On Lassa Fever, the NCDC said on December 2021 that Bauchi and Ebonyi States recorded new deaths from Lassa fever as the nation’s toll from the disease since the beginning of 2021 had risen to 92.

According to the latest situation report on the outbreak of the disease in the country by the NCDC, the data from the report for Week 50, which covered December 13 to 19, revealed that three more deaths were reported in the week under review.

While Bauch reported two new fatalities, Ebonyi recorded a new death from the disease.

“Cumulatively from Week 1 to Week 50, 2021, 92 deaths have been reported with a Case Fatality Rate (CFR) of 20.3 per cent, which is lower than the CFR for the same period in 2020 (20.7 per cent),” the report by Channels TV quoted the NCDC as saying.

Lassa fever is an acute viral illness and a viral haemorrhagic fever first reported in the Lassa community in Borno State when two missionary nurses died from an unusual febrile illness.

Since then, Nigeria has continued to report cases and outbreaks and the disease is increasingly recognised to be endemic in many parts of West Africa such as Benin Republic, Ghana, Mali and the Mano River region (Sierra Leone, Liberia and Guinea).

According to the NCDC, a total of 190 new cases were suspected in 11 states and the Federal Capital Territory (FCT), but just 10 cases were confirmed in four states.

They include Edo – two, Ondo – four, Bauchi – three, and Ebonyi – one, and two of them are healthcare workers.

The number of new confirmed cases, the NCDC noted, is the same as the figure reported in the previous week.

“In total for 2021, 17 states have recorded at least one confirmed case across 66 Local Government Areas,” it said. “Of all confirmed cases, 83 per cent are from Edo (43 per cent), Ondo (35 per cent), and Taraba (five per cent) States.

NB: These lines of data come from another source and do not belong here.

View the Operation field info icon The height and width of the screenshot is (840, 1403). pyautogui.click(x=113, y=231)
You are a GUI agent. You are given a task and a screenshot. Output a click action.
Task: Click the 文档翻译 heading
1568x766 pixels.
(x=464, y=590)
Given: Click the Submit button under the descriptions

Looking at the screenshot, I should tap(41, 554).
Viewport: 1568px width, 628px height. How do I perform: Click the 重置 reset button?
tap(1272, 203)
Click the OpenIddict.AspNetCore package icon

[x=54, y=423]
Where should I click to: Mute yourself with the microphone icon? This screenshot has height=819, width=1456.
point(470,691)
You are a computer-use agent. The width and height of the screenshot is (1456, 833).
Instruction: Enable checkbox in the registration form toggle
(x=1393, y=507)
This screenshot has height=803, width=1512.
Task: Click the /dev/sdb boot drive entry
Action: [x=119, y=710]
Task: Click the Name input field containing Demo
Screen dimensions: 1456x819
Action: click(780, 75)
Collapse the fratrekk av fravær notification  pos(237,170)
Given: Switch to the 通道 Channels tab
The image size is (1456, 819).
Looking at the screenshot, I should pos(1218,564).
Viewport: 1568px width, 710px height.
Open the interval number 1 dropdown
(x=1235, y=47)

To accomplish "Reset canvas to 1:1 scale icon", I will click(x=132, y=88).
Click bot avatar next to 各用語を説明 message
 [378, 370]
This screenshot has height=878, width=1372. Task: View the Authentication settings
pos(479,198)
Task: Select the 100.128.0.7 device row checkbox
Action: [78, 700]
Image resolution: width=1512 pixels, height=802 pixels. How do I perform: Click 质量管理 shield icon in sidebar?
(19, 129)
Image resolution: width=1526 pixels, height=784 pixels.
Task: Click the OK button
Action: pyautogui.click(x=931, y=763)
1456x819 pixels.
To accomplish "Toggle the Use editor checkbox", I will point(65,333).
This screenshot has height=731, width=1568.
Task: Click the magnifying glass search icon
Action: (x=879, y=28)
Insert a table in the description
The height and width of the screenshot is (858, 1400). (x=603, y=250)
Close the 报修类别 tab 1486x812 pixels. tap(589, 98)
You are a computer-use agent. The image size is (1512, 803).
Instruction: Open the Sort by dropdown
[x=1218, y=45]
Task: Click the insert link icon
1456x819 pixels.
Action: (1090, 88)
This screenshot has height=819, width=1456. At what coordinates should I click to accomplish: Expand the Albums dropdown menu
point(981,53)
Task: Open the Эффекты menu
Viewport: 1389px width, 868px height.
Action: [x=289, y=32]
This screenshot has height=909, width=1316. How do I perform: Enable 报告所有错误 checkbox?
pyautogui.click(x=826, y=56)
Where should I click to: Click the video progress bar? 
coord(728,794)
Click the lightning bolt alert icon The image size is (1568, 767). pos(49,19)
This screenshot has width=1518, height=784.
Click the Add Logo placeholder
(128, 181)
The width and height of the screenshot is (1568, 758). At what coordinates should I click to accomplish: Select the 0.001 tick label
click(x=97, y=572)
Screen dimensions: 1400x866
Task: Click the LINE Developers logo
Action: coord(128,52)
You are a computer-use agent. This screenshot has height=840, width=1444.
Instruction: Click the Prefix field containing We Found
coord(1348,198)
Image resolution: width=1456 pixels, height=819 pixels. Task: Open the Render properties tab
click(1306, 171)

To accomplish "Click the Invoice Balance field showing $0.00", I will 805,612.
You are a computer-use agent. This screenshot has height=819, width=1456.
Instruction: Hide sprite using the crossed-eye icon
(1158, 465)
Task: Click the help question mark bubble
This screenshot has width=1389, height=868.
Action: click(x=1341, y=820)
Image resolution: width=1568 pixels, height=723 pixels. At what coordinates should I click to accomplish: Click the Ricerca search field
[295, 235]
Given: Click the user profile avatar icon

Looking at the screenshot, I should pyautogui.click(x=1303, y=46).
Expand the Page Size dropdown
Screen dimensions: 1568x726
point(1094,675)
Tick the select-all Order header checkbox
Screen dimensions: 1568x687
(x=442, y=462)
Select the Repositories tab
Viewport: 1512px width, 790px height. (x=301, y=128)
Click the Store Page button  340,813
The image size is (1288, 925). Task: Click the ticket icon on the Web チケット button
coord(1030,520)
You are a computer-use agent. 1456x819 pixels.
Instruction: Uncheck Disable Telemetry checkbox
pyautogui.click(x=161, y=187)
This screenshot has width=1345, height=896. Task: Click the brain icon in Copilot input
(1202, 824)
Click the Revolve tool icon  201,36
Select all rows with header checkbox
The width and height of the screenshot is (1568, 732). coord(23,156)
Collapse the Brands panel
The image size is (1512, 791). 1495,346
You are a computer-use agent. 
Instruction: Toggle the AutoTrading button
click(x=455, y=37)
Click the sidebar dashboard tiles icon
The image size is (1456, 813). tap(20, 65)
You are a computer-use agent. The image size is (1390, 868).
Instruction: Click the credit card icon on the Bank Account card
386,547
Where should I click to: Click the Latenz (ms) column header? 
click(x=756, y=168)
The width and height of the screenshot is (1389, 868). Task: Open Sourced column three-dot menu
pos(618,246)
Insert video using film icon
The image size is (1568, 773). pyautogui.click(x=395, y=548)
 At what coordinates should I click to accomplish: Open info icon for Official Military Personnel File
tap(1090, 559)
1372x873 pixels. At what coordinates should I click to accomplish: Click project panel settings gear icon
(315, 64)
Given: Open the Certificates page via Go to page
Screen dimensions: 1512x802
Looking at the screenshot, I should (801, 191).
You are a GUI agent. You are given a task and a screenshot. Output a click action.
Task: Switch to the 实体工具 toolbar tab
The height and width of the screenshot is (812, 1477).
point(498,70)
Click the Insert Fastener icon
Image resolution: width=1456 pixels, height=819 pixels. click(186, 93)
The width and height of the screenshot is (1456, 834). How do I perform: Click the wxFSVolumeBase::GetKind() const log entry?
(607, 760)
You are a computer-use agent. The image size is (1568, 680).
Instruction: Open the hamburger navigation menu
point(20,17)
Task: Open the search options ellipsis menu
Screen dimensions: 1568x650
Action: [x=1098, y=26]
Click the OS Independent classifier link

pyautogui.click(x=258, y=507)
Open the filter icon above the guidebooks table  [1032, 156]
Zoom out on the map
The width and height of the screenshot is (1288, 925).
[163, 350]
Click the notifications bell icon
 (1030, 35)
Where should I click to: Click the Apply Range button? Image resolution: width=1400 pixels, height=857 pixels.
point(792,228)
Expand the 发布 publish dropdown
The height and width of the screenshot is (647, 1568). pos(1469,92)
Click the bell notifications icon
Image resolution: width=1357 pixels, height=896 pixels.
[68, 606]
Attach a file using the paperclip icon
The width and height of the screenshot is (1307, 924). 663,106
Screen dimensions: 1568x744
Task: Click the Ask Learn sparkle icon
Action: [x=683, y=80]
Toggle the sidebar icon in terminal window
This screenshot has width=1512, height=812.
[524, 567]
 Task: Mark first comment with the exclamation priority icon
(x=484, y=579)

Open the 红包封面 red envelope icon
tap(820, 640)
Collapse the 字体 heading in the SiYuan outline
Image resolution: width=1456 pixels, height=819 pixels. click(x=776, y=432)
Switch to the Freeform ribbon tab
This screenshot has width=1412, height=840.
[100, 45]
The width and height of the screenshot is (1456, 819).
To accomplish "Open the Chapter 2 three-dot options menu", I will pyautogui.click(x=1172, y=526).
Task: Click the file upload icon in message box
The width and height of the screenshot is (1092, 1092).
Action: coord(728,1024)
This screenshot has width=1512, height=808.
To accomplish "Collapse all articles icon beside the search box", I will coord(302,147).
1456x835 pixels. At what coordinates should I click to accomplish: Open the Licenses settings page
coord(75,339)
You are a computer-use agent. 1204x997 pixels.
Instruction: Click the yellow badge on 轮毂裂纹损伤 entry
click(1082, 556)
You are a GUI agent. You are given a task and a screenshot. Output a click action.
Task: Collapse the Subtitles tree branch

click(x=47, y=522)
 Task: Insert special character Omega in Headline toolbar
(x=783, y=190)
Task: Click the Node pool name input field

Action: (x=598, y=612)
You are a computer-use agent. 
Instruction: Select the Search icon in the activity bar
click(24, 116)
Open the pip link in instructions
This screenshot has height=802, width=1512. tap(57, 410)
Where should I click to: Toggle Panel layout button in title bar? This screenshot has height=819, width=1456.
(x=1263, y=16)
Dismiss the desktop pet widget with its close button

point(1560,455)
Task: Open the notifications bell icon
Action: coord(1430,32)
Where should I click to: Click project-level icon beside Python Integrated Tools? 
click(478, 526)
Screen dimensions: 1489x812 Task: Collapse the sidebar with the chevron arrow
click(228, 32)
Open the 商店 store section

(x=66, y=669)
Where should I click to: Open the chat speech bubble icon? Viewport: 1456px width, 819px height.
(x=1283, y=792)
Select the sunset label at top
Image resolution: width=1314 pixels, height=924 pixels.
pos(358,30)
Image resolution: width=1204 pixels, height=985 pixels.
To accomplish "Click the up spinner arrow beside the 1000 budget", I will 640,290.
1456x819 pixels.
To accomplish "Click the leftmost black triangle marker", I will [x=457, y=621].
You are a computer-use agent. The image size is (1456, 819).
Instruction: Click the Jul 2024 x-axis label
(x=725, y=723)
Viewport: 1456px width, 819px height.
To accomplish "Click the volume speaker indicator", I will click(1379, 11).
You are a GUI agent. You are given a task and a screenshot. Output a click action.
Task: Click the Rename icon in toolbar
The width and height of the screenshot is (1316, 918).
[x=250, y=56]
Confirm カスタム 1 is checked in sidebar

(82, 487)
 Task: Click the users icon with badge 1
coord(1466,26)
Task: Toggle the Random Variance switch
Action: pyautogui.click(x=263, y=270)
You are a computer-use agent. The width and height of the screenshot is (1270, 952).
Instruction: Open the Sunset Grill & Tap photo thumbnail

“The predominant age group affected is 21 – 30 years (range: <1 to 70 years, Median Age: 29 years). The male to female ratio for confirmed cases is 1:0.9. The number of suspected cases has decreased compared to that reported for the same period in 2020.”

Lassa virus is transmitted to man by infected multi-mammate rats and humans become infected from direct contact with the urine and faeces of the rat carrying the virus.

People also contract the disease by touching soiled objects, eating contaminated food, or exposure to open cuts or sores.

Secondary transmission from person to person can also occur as a result of exposure to the virus in the blood, tissue, urine, faeces or other bodily secretions of an infected patient.

However, the WHO Global Status Report on non-communicable disease listed Nigeria and other developing countries as the worst hit with deaths from non-communicable diseases.

In 2021, the life expectancy at birth in Nigeria was put at about 60.87 years, among the lowest in Africa as well as in the world.